Compromise needed on Newport Beach fire rings
The complaints of some homeowners about public fire rings in Newport Beach quickly morphed into a draconian proposal by regional air officials to eliminate all of the popular beach bonfire pits in Los Angeles and Orange counties. And though that proposal has since been softened, the new version still calls for removing all the rings in Newport Beach.
Although coastal homeowners shouldn’t have to be continually bombarded by smoke and soot, the South Coast Air Quality Management District has not come up with a persuasive rationale for its recommendation, which so far is generating more heat than light.
The AQMD board is scheduled to vote next week on its most recent proposal, which would ban fire rings within 700 feet of homes — which happens to eliminate all of Newport Beach’s 60 fire rings, as the city wants, but very few in other cities. Although at times the pollution close by the bonfires exceeds short-term standards, an AQMD study found, the exposure to pollutants is reduced by 98% at 700 feet away. But that also means the bonfires are not significant contributors to regional or even local air pollution, past the immediate area.

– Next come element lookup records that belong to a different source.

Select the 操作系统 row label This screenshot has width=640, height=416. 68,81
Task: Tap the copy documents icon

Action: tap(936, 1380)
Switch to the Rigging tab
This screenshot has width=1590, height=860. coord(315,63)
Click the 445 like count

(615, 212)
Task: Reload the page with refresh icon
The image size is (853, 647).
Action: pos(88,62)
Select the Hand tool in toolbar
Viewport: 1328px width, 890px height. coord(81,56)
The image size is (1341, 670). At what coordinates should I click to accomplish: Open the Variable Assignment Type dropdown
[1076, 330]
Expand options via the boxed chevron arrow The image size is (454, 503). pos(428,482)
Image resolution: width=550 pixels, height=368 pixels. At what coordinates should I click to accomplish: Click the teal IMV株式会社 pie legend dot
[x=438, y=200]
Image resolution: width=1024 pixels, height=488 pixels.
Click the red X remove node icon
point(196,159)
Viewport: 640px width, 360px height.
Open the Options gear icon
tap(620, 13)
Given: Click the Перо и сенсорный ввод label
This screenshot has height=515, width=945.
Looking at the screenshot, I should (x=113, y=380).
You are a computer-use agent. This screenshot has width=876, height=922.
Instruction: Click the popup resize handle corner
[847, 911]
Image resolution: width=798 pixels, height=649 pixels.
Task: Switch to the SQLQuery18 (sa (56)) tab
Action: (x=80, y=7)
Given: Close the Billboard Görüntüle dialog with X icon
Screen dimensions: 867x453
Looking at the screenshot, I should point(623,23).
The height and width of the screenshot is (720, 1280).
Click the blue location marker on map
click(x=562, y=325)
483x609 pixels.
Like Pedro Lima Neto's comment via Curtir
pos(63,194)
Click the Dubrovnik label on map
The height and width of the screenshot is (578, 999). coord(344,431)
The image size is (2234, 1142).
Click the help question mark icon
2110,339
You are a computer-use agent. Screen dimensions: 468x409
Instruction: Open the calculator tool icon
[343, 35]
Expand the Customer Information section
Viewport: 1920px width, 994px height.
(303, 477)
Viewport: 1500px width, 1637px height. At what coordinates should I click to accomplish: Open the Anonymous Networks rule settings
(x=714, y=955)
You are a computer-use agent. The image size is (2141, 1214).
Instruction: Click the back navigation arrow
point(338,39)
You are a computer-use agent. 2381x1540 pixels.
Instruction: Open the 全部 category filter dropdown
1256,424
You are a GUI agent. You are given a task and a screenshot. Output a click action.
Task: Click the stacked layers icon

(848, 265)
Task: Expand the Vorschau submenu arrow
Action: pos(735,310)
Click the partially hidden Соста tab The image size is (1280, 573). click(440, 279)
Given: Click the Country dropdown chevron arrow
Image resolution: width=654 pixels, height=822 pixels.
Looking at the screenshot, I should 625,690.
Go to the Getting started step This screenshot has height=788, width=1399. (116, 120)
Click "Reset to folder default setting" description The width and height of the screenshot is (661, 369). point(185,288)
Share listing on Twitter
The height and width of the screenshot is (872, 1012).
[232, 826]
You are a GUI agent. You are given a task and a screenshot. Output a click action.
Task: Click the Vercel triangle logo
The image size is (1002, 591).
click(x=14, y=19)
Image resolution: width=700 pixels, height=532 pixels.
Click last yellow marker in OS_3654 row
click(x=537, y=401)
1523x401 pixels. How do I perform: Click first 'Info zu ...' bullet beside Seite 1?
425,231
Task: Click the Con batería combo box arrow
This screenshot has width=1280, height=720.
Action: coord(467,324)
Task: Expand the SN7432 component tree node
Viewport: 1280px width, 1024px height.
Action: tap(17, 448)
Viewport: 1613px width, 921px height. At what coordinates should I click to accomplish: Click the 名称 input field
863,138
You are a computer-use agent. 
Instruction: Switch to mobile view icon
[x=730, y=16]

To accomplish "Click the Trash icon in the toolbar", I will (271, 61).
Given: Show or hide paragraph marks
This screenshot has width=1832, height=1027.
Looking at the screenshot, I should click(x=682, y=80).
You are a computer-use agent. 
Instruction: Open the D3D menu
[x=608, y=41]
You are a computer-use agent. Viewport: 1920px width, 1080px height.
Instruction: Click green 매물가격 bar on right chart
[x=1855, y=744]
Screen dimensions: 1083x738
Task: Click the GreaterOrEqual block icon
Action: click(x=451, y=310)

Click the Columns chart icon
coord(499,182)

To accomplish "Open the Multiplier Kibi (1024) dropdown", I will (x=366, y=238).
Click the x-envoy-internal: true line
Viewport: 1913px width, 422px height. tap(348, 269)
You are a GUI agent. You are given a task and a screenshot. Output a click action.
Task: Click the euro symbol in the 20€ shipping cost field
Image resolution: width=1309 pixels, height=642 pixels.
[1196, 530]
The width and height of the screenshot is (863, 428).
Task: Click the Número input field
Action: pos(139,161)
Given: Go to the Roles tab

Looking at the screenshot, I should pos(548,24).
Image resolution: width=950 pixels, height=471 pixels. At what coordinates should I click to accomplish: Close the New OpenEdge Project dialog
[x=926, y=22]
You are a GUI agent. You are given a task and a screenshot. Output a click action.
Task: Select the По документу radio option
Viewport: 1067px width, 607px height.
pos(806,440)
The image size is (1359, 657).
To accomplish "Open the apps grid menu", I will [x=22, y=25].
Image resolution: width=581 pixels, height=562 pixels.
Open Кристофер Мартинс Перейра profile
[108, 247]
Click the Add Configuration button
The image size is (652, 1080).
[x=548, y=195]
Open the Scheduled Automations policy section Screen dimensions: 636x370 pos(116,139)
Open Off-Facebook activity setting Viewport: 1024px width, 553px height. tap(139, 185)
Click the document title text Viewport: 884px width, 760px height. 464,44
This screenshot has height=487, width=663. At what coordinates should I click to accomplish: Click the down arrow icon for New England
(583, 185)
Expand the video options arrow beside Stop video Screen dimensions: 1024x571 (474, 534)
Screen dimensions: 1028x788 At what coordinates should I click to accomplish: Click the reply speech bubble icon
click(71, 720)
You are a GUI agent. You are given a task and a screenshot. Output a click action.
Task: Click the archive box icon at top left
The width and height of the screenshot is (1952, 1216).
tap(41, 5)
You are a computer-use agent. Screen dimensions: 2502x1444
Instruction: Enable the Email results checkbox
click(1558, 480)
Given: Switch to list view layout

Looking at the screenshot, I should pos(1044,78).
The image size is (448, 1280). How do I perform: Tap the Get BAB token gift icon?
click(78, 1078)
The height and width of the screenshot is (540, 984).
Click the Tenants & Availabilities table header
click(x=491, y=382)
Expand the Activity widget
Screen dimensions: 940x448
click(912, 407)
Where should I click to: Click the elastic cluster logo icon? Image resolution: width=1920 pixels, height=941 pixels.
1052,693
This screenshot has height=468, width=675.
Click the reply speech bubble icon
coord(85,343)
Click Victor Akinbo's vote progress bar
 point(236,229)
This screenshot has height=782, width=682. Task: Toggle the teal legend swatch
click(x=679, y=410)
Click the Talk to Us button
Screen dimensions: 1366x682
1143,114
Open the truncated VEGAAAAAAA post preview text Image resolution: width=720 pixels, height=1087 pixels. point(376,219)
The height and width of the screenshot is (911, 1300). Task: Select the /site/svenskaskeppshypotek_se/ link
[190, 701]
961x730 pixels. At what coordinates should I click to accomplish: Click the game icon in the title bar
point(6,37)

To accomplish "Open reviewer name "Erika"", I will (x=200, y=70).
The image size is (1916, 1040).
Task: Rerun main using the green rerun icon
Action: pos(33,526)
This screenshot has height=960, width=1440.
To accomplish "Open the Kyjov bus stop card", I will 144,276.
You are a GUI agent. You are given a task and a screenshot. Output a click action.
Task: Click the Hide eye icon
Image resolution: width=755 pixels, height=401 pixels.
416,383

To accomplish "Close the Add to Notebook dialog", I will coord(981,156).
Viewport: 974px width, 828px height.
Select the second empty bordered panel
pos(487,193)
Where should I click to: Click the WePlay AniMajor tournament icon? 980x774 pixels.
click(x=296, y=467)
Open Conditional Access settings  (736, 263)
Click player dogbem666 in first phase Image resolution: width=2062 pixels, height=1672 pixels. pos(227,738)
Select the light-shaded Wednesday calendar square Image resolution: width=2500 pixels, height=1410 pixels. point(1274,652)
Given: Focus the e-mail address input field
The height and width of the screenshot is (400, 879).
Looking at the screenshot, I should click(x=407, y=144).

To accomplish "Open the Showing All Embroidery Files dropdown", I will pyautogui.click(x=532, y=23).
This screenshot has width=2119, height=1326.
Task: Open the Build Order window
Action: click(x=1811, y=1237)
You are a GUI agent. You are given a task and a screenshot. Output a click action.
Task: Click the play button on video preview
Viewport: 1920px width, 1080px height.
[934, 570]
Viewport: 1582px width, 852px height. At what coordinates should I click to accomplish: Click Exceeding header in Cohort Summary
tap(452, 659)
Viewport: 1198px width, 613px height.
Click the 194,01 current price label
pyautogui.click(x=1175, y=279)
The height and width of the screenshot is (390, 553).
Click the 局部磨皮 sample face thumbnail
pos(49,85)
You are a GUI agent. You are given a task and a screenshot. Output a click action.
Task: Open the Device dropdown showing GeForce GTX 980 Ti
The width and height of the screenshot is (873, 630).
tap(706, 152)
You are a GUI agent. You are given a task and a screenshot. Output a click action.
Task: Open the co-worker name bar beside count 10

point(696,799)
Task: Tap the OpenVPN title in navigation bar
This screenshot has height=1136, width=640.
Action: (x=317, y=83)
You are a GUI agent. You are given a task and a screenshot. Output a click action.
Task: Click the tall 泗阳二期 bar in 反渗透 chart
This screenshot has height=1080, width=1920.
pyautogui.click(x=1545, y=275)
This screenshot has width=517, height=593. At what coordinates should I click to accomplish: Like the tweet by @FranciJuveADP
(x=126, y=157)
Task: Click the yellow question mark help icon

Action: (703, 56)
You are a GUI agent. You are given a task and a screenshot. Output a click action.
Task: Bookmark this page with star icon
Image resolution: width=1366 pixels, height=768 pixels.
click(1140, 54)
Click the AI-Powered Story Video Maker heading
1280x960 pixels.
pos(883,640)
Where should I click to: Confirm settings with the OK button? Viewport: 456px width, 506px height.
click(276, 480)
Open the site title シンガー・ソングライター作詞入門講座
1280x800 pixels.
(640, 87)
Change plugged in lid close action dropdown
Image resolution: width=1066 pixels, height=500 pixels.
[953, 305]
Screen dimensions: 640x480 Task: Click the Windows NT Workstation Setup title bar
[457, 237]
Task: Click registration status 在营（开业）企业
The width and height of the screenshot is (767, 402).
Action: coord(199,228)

At the same time, the proposal would do nothing about the portable fire rings and charcoal barbecues that are allowed on or adjacent to affected beaches, or about wood-burning pits on private land. In Newport Beach, the public fire rings would be banned but not the ones that residents might set up on their beachfront patios. Is the problem smoke, or just smoke generated by beach visitors? One resident who asked for the rings to be removed wrote that only several summers after she and her husband moved in did they realize that the people using the fire pits “were NOT people who resided here in Newport Beach but visitors.” Something about this doesn’t smell right, and it’s not the burned marshmallows.
The staff of the California Coastal Commission released a report Friday that recommends against allowing Newport Beach to remove its fire rings. The report said the bonfires are a coastal access bonus that provide low-cost recreation by the sea, and that eliminating them in one city would cause more crowding elsewhere. The report also questioned the AQMD’s 700-foot rule, saying a much shorter distance would reduce pollutant levels to nearby homes by 80% to 90% while retaining more of the fire rings.
The Coastal Commission will discuss the issue at a separate meeting next week. But the smartest discussion would be for all the agencies to work out a reasonable compromise, such as a smaller buffer zone, better policing and spreading out the Newport Beach fire rings so that they’re not concentrated in just two spots. And rules that limit public fire rings should also set limits on private fire pits, because where there’s smoke, there’s — well, smoke.